Conforme o presidente da cooperativa, José Correia Quintal (52), o “seu Zezo”, quando os agricultores passam a obter renda do Cerrado melhor entendem porque é importante preservá-lo e dão maior valor a suas terras. Os lucros da cooperativa são divididos entre as comunidades. “Nossa organização está revertendo uma história de abandono social, pois muitas vezes os clientes não sabiam onde estava o produto ou o produtor não sabia onde estavam os clientes”, disse.

Esse indispensável “meio-de-campo” entre produtores e consumidores vem sendo feito pela Central do Cerrado, entidade sem fins lucrativos que oferece produtos de 35 comunidades tradicionais, como pequi, baru, farinha de jatobá, farinha de babaçu, buriti, mel, polpas de frutas, artesanatos e vários outros.

De acordo com o coordenador da iniciativa, Luis Carrazza, é preciso olhar para aquelas populações como detentoras de um modo de vida sustentável, como comunidades que tiram da natureza conservada o complemento de renda ao gado e à pequena produção agrícola. “É uma economia que se viabiliza na conservação da biodiversidade e não só em volumes de produção. É uma lógica com enormes ganhos sociais e ambientais muitas vezes não contabilizados pelos mercados”, disse.

Amostra de dados >>
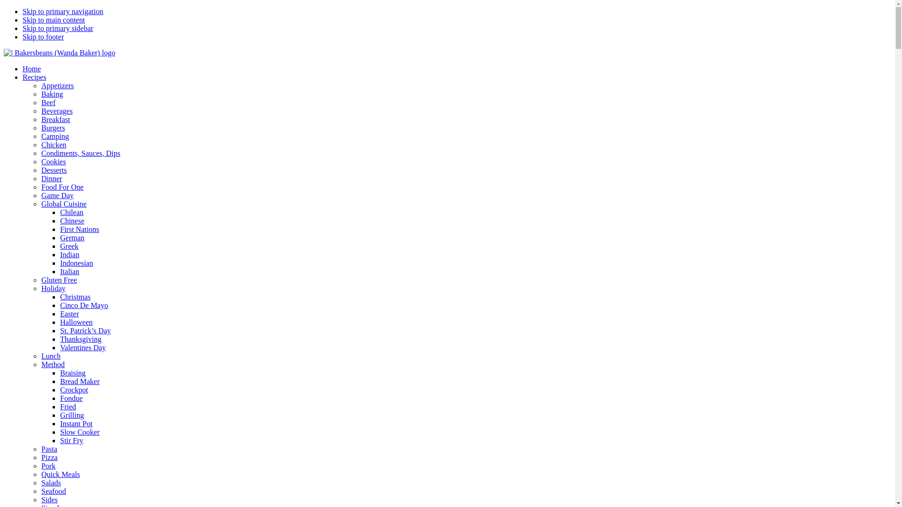 This screenshot has width=902, height=507. What do you see at coordinates (57, 195) in the screenshot?
I see `'Game Day'` at bounding box center [57, 195].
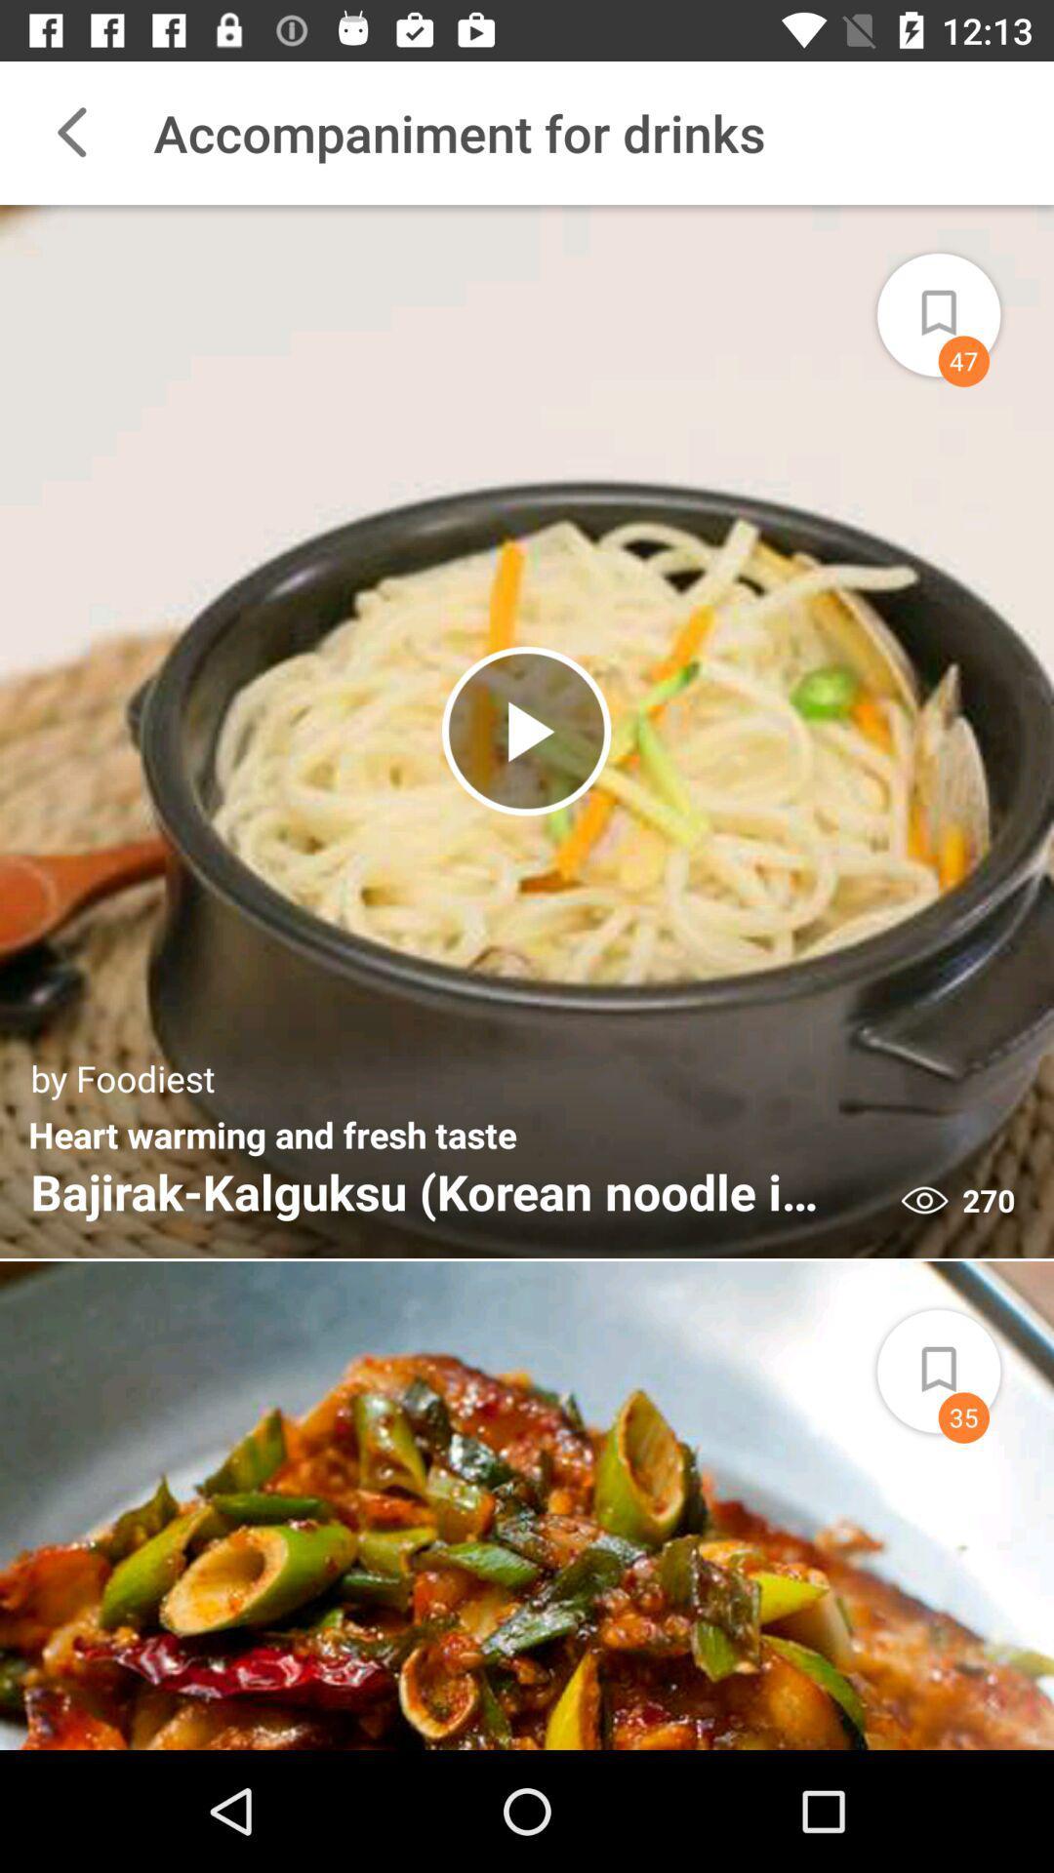 Image resolution: width=1054 pixels, height=1873 pixels. Describe the element at coordinates (70, 132) in the screenshot. I see `the icon to the left of the accompaniment for drinks item` at that location.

Instruções de trabalho >> Reproduza o trecho sobre a cooperativa do Cerrado na íntegra, sem nenhuma alteração.

Resposta final >>
Conforme o presidente da cooperativa, José Correia Quintal (52), o “seu Zezo”, quando os agricultores passam a obter renda do Cerrado melhor entendem porque é importante preservá-lo e dão maior valor a suas terras. Os lucros da cooperativa são divididos entre as comunidades. “Nossa organização está revertendo uma história de abandono social, pois muitas vezes os clientes não sabiam onde estava o produto ou o produtor não sabia onde estavam os clientes”, disse.

Esse indispensável “meio-de-campo” entre produtores e consumidores vem sendo feito pela Central do Cerrado, entidade sem fins lucrativos que oferece produtos de 35 comunidades tradicionais, como pequi, baru, farinha de jatobá, farinha de babaçu, buriti, mel, polpas de frutas, artesanatos e vários outros.

De acordo com o coordenador da iniciativa, Luis Carrazza, é preciso olhar para aquelas populações como detentoras de um modo de vida sustentável, como comunidades que tiram da natureza conservada o complemento de renda ao gado e à pequena produção agrícola. “É uma economia que se viabiliza na conservação da biodiversidade e não só em volumes de produção. É uma lógica com enormes ganhos sociais e ambientais muitas vezes não contabilizados pelos mercados”, disse.